Dataset excerpts:
----------------------------------------

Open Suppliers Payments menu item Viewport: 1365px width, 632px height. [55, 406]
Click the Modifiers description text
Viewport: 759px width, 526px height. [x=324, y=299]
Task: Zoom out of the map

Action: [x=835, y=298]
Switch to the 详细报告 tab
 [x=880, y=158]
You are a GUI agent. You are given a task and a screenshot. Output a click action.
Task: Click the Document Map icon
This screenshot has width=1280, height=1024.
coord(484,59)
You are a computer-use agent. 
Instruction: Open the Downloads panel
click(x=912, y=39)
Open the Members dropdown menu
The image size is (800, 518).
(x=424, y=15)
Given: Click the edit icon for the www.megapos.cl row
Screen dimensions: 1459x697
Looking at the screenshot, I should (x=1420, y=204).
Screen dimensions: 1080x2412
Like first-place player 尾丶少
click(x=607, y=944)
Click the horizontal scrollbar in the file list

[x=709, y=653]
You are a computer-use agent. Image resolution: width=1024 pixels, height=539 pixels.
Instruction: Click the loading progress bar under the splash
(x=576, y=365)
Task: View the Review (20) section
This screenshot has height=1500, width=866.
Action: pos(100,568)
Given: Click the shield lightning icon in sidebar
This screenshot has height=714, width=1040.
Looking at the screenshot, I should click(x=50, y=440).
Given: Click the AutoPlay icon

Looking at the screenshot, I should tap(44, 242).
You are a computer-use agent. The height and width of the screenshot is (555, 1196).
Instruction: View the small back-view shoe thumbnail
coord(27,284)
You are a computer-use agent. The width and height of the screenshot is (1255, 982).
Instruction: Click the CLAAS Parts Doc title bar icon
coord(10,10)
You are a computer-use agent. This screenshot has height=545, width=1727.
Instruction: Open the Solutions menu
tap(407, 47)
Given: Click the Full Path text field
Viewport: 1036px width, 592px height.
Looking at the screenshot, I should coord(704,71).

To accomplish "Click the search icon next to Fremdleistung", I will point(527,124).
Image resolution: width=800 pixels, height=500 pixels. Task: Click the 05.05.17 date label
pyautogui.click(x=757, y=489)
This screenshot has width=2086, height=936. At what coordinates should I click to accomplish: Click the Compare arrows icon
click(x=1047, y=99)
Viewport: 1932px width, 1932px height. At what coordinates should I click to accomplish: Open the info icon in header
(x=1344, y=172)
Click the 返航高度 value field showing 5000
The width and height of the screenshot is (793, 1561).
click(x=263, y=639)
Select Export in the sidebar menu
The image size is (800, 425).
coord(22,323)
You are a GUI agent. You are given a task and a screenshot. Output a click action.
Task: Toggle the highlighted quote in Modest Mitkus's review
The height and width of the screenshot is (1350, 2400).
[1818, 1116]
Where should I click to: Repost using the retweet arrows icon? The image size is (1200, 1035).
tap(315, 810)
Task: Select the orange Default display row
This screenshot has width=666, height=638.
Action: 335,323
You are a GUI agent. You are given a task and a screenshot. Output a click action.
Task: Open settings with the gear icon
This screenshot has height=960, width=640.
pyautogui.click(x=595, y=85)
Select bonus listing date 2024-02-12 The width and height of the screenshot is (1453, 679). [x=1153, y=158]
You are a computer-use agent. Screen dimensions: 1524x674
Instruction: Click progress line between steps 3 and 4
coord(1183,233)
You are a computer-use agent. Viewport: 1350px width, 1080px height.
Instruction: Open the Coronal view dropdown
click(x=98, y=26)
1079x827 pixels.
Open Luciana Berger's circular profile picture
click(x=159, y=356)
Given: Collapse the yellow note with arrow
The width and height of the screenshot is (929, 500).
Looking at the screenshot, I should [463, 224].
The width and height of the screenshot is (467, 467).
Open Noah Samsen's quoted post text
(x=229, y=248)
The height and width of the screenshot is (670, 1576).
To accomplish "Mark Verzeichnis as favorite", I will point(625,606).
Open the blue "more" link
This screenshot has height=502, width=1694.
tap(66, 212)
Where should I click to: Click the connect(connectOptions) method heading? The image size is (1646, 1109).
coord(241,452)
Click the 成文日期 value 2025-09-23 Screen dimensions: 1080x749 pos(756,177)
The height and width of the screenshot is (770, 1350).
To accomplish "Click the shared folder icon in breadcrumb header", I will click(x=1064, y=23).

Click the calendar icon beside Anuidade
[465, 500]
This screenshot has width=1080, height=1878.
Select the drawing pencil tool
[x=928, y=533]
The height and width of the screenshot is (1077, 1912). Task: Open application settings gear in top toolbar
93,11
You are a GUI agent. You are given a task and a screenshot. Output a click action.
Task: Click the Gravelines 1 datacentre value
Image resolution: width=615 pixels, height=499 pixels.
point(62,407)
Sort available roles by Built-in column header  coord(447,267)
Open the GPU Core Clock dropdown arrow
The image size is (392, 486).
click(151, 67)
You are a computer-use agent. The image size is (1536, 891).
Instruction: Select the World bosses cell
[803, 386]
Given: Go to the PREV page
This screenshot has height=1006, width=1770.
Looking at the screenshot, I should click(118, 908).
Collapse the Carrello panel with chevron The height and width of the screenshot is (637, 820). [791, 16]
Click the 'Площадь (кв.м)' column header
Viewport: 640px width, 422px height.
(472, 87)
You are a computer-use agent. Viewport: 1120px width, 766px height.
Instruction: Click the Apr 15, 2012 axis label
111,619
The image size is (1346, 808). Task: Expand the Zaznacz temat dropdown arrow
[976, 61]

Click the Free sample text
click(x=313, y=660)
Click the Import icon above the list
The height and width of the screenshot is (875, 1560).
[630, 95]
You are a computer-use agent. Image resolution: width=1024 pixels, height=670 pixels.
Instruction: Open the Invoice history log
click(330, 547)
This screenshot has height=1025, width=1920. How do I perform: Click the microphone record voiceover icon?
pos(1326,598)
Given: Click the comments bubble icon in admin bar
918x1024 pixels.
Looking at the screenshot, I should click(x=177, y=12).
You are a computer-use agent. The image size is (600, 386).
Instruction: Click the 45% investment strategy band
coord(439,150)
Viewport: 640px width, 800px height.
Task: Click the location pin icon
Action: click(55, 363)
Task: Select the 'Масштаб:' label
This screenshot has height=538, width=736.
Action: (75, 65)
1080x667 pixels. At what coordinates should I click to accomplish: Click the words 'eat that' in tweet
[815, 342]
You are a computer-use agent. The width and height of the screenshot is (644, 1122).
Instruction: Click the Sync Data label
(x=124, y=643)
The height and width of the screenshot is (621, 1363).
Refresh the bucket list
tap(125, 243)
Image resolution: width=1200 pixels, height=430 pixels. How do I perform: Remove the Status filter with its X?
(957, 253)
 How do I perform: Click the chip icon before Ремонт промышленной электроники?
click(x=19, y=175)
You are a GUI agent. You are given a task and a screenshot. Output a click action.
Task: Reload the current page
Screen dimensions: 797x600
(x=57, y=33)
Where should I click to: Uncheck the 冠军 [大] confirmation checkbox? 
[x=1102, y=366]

----------------------------------------

[Task] Could you repeat every record above exactly as it stands?

[Result of the task]
Open Suppliers Payments menu item Viewport: 1365px width, 632px height. [55, 406]
Click the Modifiers description text
Viewport: 759px width, 526px height. [x=324, y=299]
Task: Zoom out of the map

Action: [x=835, y=298]
Switch to the 详细报告 tab
 [x=880, y=158]
You are a GUI agent. You are given a task and a screenshot. Output a click action.
Task: Click the Document Map icon
This screenshot has width=1280, height=1024.
coord(484,59)
You are a computer-use agent. 
Instruction: Open the Downloads panel
click(x=912, y=39)
Open the Members dropdown menu
The image size is (800, 518).
(x=424, y=15)
Given: Click the edit icon for the www.megapos.cl row
Screen dimensions: 1459x697
Looking at the screenshot, I should (x=1420, y=204).
Screen dimensions: 1080x2412
Like first-place player 尾丶少
click(x=607, y=944)
Click the horizontal scrollbar in the file list

[x=709, y=653]
You are a computer-use agent. Image resolution: width=1024 pixels, height=539 pixels.
Instruction: Click the loading progress bar under the splash
(x=576, y=365)
Task: View the Review (20) section
This screenshot has height=1500, width=866.
Action: pos(100,568)
Given: Click the shield lightning icon in sidebar
This screenshot has height=714, width=1040.
Looking at the screenshot, I should click(x=50, y=440).
Given: Click the AutoPlay icon

Looking at the screenshot, I should tap(44, 242).
You are a computer-use agent. The height and width of the screenshot is (555, 1196).
Instruction: View the small back-view shoe thumbnail
coord(27,284)
You are a computer-use agent. The width and height of the screenshot is (1255, 982).
Instruction: Click the CLAAS Parts Doc title bar icon
coord(10,10)
You are a computer-use agent. This screenshot has height=545, width=1727.
Instruction: Open the Solutions menu
tap(407, 47)
Given: Click the Full Path text field
Viewport: 1036px width, 592px height.
Looking at the screenshot, I should coord(704,71).

To accomplish "Click the search icon next to Fremdleistung", I will point(527,124).
Image resolution: width=800 pixels, height=500 pixels. Task: Click the 05.05.17 date label
pyautogui.click(x=757, y=489)
This screenshot has width=2086, height=936. At what coordinates should I click to accomplish: Click the Compare arrows icon
click(x=1047, y=99)
Viewport: 1932px width, 1932px height. At what coordinates should I click to accomplish: Open the info icon in header
(x=1344, y=172)
Click the 返航高度 value field showing 5000
The width and height of the screenshot is (793, 1561).
click(x=263, y=639)
Select Export in the sidebar menu
The image size is (800, 425).
coord(22,323)
You are a GUI agent. You are given a task and a screenshot. Output a click action.
Task: Toggle the highlighted quote in Modest Mitkus's review
The height and width of the screenshot is (1350, 2400).
[1818, 1116]
Where should I click to: Repost using the retweet arrows icon? The image size is (1200, 1035).
tap(315, 810)
Task: Select the orange Default display row
This screenshot has width=666, height=638.
Action: 335,323
You are a GUI agent. You are given a task and a screenshot. Output a click action.
Task: Open settings with the gear icon
This screenshot has height=960, width=640.
pyautogui.click(x=595, y=85)
Select bonus listing date 2024-02-12 The width and height of the screenshot is (1453, 679). [x=1153, y=158]
You are a computer-use agent. Screen dimensions: 1524x674
Instruction: Click progress line between steps 3 and 4
coord(1183,233)
You are a computer-use agent. Viewport: 1350px width, 1080px height.
Instruction: Open the Coronal view dropdown
click(x=98, y=26)
1079x827 pixels.
Open Luciana Berger's circular profile picture
click(x=159, y=356)
Given: Collapse the yellow note with arrow
The width and height of the screenshot is (929, 500).
Looking at the screenshot, I should [463, 224].
The width and height of the screenshot is (467, 467).
Open Noah Samsen's quoted post text
(x=229, y=248)
The height and width of the screenshot is (670, 1576).
To accomplish "Mark Verzeichnis as favorite", I will point(625,606).
Open the blue "more" link
This screenshot has height=502, width=1694.
tap(66, 212)
Where should I click to: Click the connect(connectOptions) method heading? The image size is (1646, 1109).
coord(241,452)
Click the 成文日期 value 2025-09-23 Screen dimensions: 1080x749 pos(756,177)
The height and width of the screenshot is (770, 1350).
To accomplish "Click the shared folder icon in breadcrumb header", I will click(x=1064, y=23).

Click the calendar icon beside Anuidade
[465, 500]
This screenshot has width=1080, height=1878.
Select the drawing pencil tool
[x=928, y=533]
The height and width of the screenshot is (1077, 1912). Task: Open application settings gear in top toolbar
93,11
You are a GUI agent. You are given a task and a screenshot. Output a click action.
Task: Click the Gravelines 1 datacentre value
Image resolution: width=615 pixels, height=499 pixels.
point(62,407)
Sort available roles by Built-in column header  coord(447,267)
Open the GPU Core Clock dropdown arrow
The image size is (392, 486).
click(151, 67)
You are a computer-use agent. The image size is (1536, 891).
Instruction: Select the World bosses cell
[803, 386]
Given: Go to the PREV page
This screenshot has height=1006, width=1770.
Looking at the screenshot, I should click(118, 908).
Collapse the Carrello panel with chevron The height and width of the screenshot is (637, 820). [791, 16]
Click the 'Площадь (кв.м)' column header
Viewport: 640px width, 422px height.
(472, 87)
You are a computer-use agent. Viewport: 1120px width, 766px height.
Instruction: Click the Apr 15, 2012 axis label
111,619
The image size is (1346, 808). Task: Expand the Zaznacz temat dropdown arrow
[976, 61]

Click the Free sample text
click(x=313, y=660)
Click the Import icon above the list
The height and width of the screenshot is (875, 1560).
[630, 95]
You are a computer-use agent. Image resolution: width=1024 pixels, height=670 pixels.
Instruction: Open the Invoice history log
click(330, 547)
This screenshot has height=1025, width=1920. How do I perform: Click the microphone record voiceover icon?
pos(1326,598)
Given: Click the comments bubble icon in admin bar
918x1024 pixels.
Looking at the screenshot, I should click(x=177, y=12).
You are a computer-use agent. The image size is (600, 386).
Instruction: Click the 45% investment strategy band
coord(439,150)
Viewport: 640px width, 800px height.
Task: Click the location pin icon
Action: click(55, 363)
Task: Select the 'Масштаб:' label
This screenshot has height=538, width=736.
Action: (75, 65)
1080x667 pixels. At what coordinates should I click to accomplish: Click the words 'eat that' in tweet
[815, 342]
You are a computer-use agent. The width and height of the screenshot is (644, 1122).
Instruction: Click the Sync Data label
(x=124, y=643)
The height and width of the screenshot is (621, 1363).
Refresh the bucket list
tap(125, 243)
Image resolution: width=1200 pixels, height=430 pixels. How do I perform: Remove the Status filter with its X?
(957, 253)
 How do I perform: Click the chip icon before Ремонт промышленной электроники?
click(x=19, y=175)
You are a GUI agent. You are given a task and a screenshot. Output a click action.
Task: Reload the current page
Screen dimensions: 797x600
(x=57, y=33)
Where should I click to: Uncheck the 冠军 [大] confirmation checkbox? 
[x=1102, y=366]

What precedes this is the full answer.